The dominant technologies for HDTV are LCD and plasma flat panels. Other novel technologies are under development, but none are close to becoming commercial products any time soon. One of the most promising approaches is organic light-emitting diodes, or OLEDs. These have the promise of an emissive screen that looks like a standard CRT — or better — with a panel that is much thinner and lighter than LCD or plasma.
Many obstacles stand in the way of the success of OLEDs, but DuPont may have taken some giant steps toward solving some of them. One problem is how the OLED material is applied to the substrate. One way involves using expensive vacuum equipment. Another uses ink jets to “print” the material, but this has some challenges for creating uniform displays.

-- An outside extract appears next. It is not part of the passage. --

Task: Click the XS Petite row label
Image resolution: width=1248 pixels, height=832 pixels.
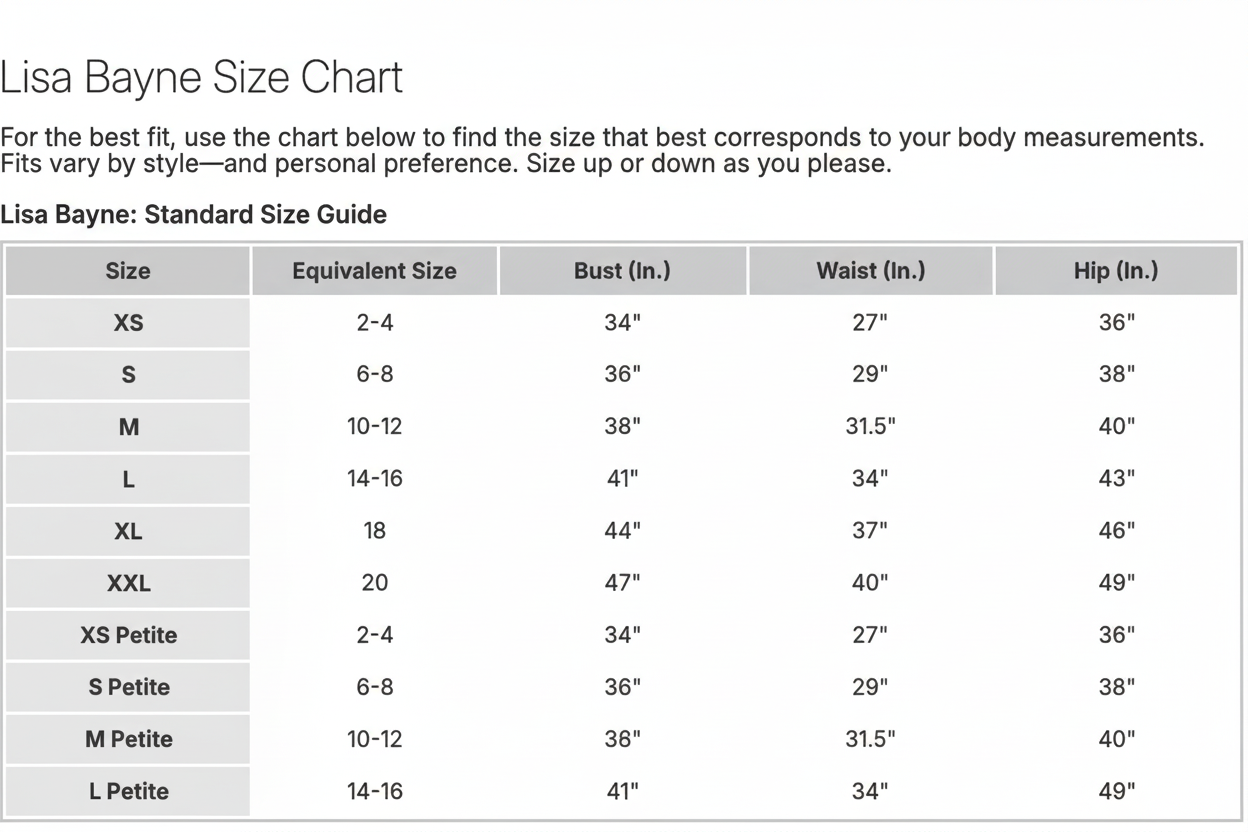Action: click(x=128, y=635)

DuPont has come up with a relatively simple way to put a liquid coating on a surface, and control where the material “sticks” and where it doesn’t.
If DuPont can make this new manufacturing process work, it could result in less expensive and higher quality OLED panels. It will probably take a few years for this to become a reality, but according to DuPont, the total fabrication costs for a 15.4-inch wide format HDTV panel should be only 70% of LCD costs. And this even assumes lower yields for the OLED process than for LCD.
This could be a significant breakthrough for OLED displays, which can have significant performance advantages over LCDs. If DuPont can deliver on the promise of this new technique, we may have some new choices available in a few years.